For the material below, return exactly the lines starting at the line containing "İletişim (222, 2540)" and ending at the line containing "Güncel (251, 38)", both ends included, and no others.

_Exercise data_
=======

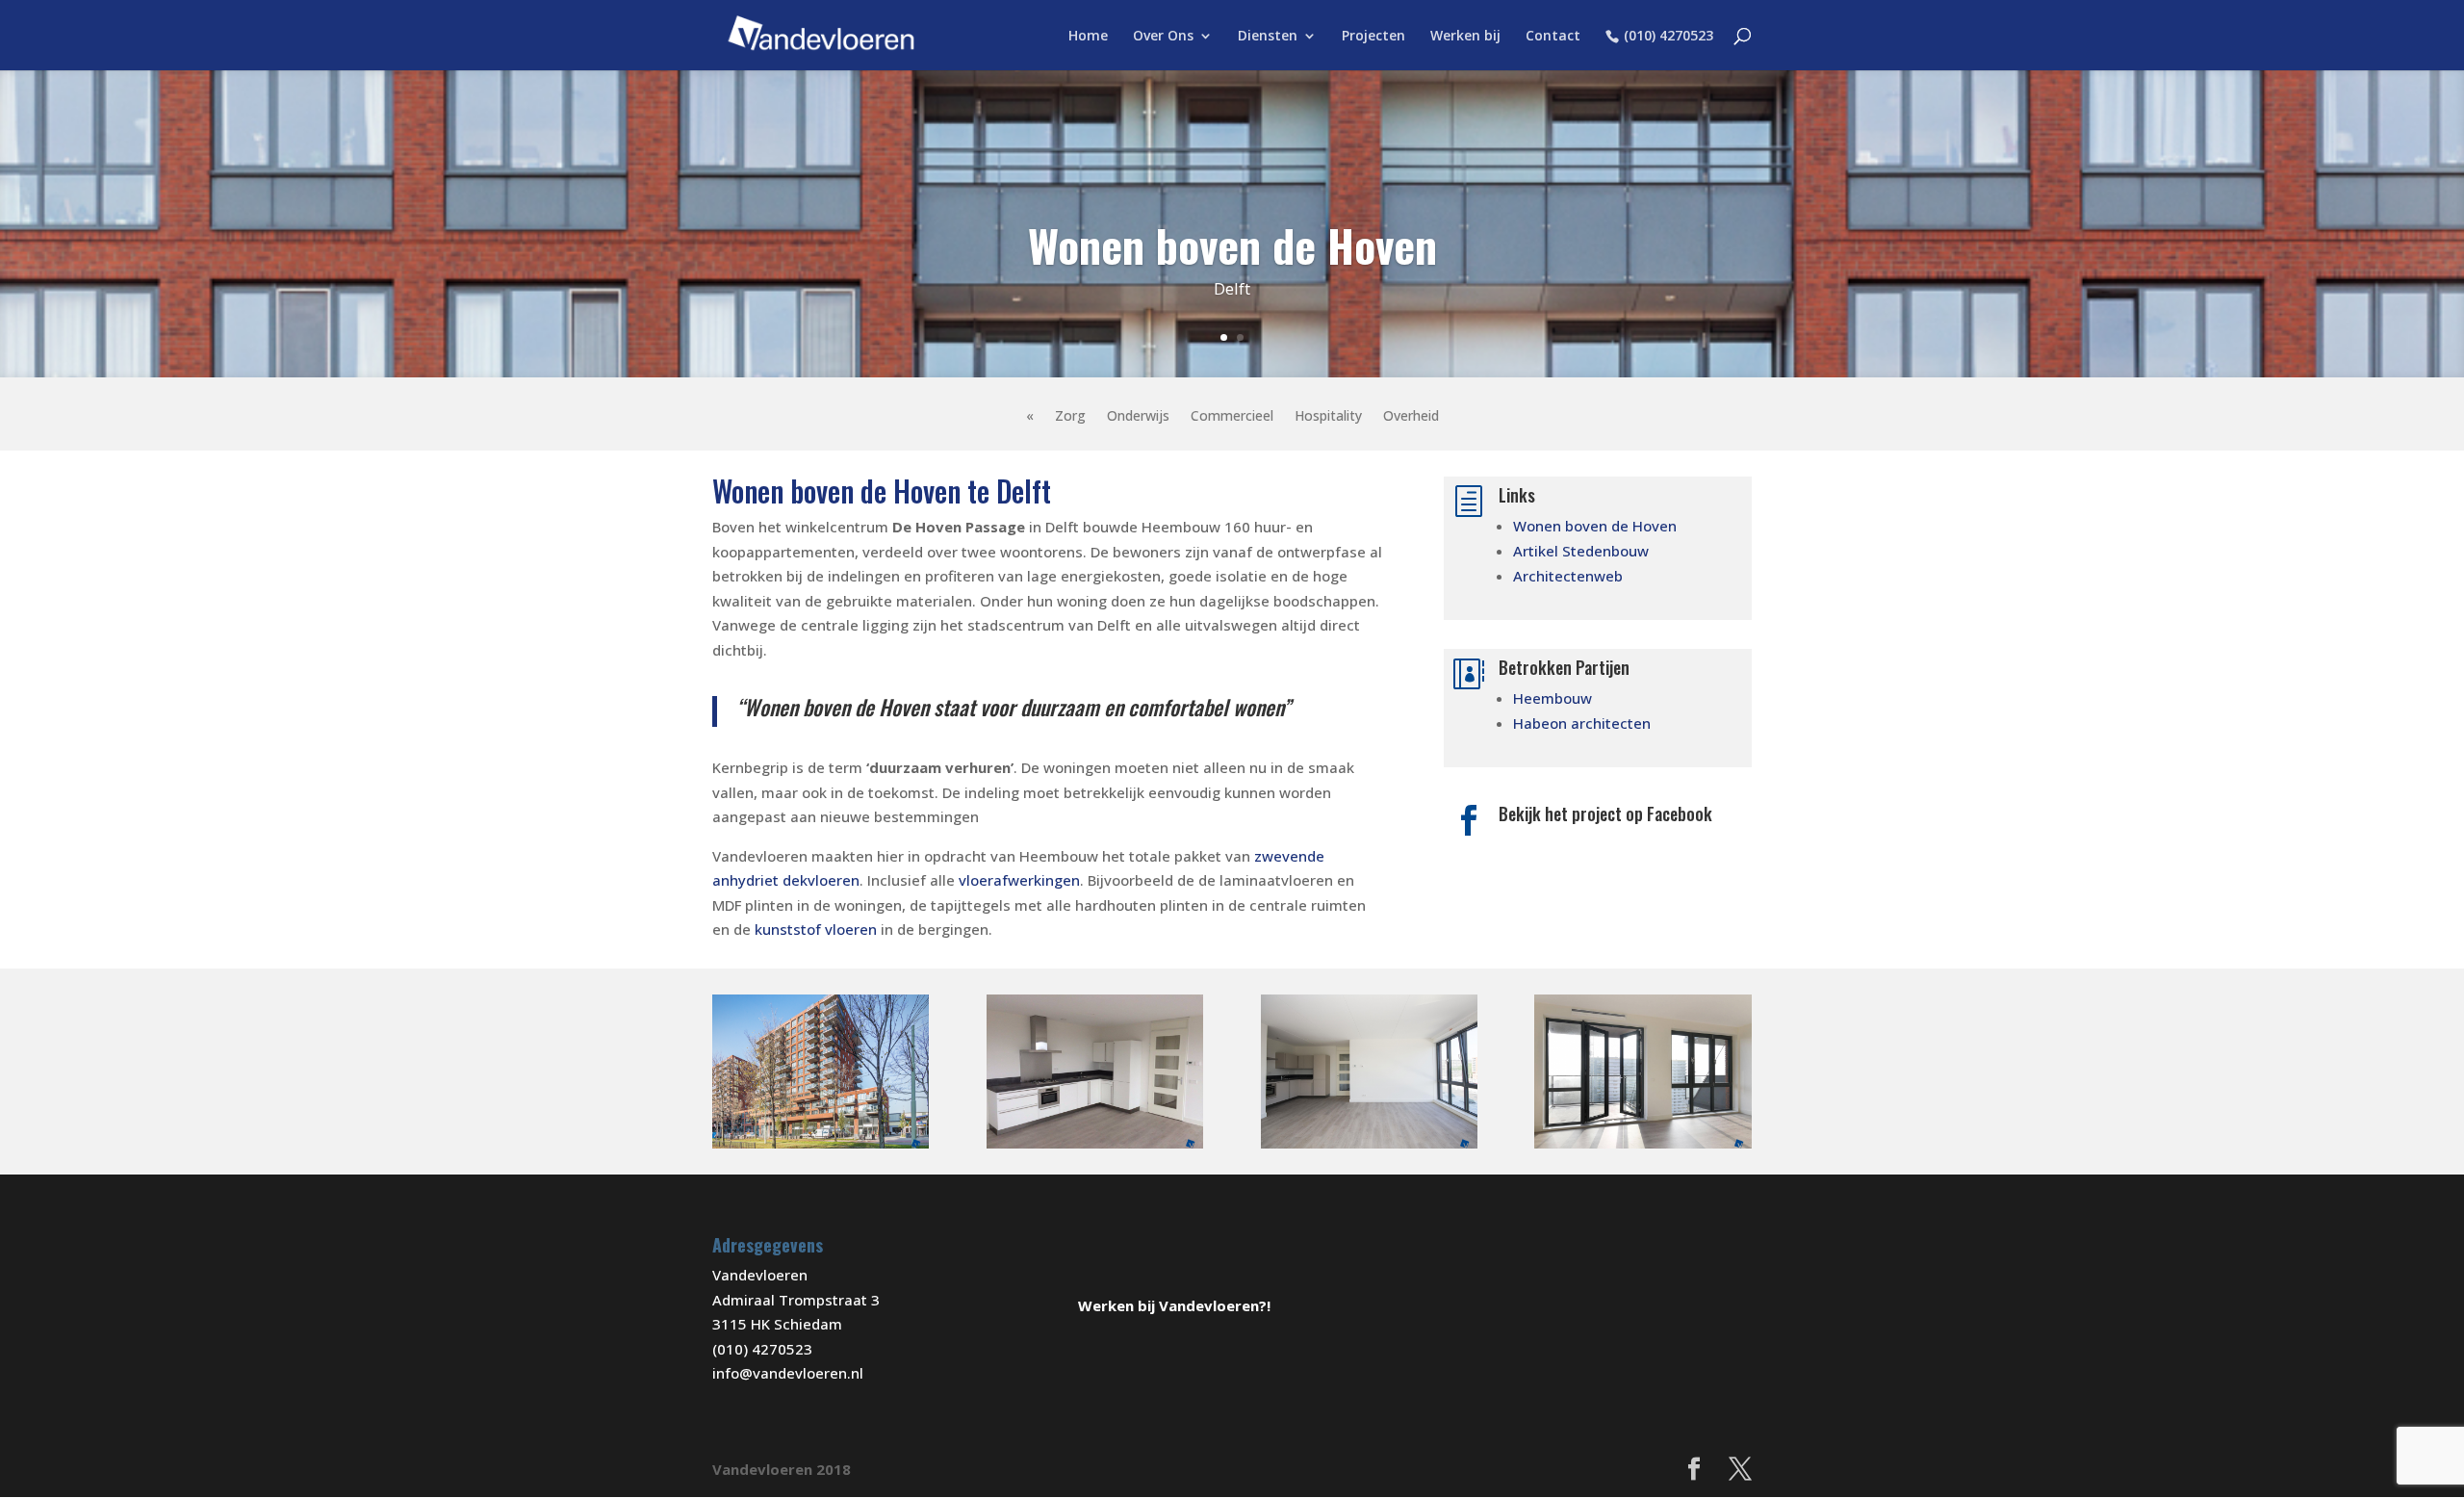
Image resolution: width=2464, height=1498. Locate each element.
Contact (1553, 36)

=======

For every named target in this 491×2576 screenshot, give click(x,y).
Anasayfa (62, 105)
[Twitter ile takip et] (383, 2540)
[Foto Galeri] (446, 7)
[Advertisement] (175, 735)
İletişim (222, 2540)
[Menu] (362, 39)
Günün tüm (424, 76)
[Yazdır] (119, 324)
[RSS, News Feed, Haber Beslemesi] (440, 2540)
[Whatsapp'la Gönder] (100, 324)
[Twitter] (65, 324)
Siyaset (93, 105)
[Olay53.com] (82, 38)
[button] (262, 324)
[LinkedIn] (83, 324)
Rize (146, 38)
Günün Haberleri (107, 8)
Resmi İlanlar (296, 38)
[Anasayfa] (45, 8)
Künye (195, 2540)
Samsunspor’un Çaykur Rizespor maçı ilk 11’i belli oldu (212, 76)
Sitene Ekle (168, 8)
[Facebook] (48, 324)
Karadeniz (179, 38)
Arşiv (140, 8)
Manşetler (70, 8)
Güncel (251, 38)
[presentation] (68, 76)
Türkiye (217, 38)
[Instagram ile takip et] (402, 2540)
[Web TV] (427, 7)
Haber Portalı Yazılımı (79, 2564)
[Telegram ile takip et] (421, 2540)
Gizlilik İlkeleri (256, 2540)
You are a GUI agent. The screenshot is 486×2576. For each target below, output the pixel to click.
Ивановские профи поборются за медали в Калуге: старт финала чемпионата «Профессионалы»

=======

_Solution for this problem_
İletişim (222, 2540)
[Menu] (362, 39)
Günün tüm (424, 76)
[Yazdır] (119, 324)
[RSS, News Feed, Haber Beslemesi] (440, 2540)
[Whatsapp'la Gönder] (100, 324)
[Twitter] (65, 324)
Siyaset (93, 105)
[Olay53.com] (82, 38)
[button] (262, 324)
[LinkedIn] (83, 324)
Rize (146, 38)
Günün Haberleri (107, 8)
Resmi İlanlar (296, 38)
[Anasayfa] (45, 8)
Künye (195, 2540)
Samsunspor’un Çaykur Rizespor maçı ilk 11’i belli oldu (212, 76)
Sitene Ekle (168, 8)
[Facebook] (48, 324)
Karadeniz (179, 38)
Arşiv (140, 8)
Manşetler (70, 8)
Güncel (251, 38)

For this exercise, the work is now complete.